El gobierno llegó a un acuerdo fuera de los tribunales con el que se comprometió a desarrollar protocolos nuevos que evitaran la discriminación de los ciudadanos de estados fronterizos nacidos en su domicilio. A pesar de todo, el periódico The Washington Post informó que se han negado más pasaportes a personas latinas durante el gobierno de Trump.

Por llevar apellidos latinos
Las cartas del Departamento de Estado están dirigidas a mis hijos, que llevan el apellido latino de su padre. Solo tienen 4 y 6 años, así que todavía no saben leer. Según esta dependencia, “las pruebas de ciudadanía o nacionalidad estadounidense presentadas no son aceptables para el trámite de pasaportes” y “el documento entregado no constituye constancia suficiente del lugar y la fecha de nacimiento en Estados Unidos debido a que el alumbramiento no ocurrió dentro de un entorno institucional”.

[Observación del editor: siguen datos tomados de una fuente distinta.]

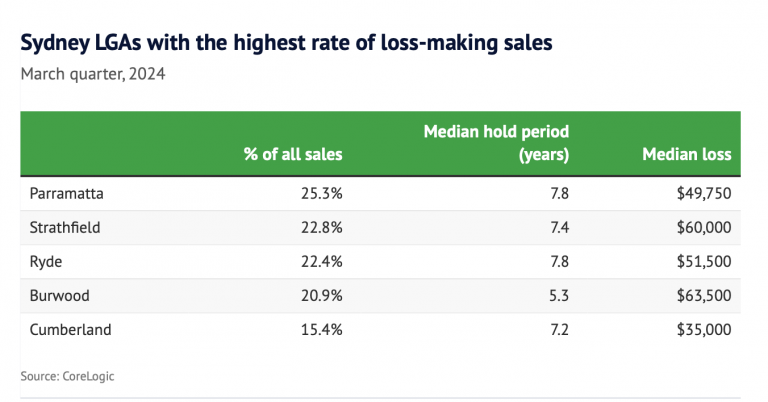Click the $63,500 median loss for Burwood
Image resolution: width=768 pixels, height=402 pixels.
pyautogui.click(x=702, y=295)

En el caso de mis dos hijos, el “documento” que no constituye constancia suficiente de su ciudadanía es, irónicamente, una constancia de nacimiento original, oficial y con sello.

Una afrenta a los derechos ciudadanos
Negar el pasaporte a personas nacidas en los estados fronterizos porque una partera asistió en su nacimiento es la afrenta más reciente a los derechos de los ciudadanos estadounidenses derivada de la obsesión falaz de que es necesario sellar y militarizar la frontera entre México y Estados Unidos. Los residentes de las áreas rurales deben pasar por controles fronterizos de seguridad para ir a la escuela o a una tienda. Los miembros de distintas tribus indígenas requieren supervisión cuando participan en ceremonias y sufren acoso si cultivan alimentos tradicionales.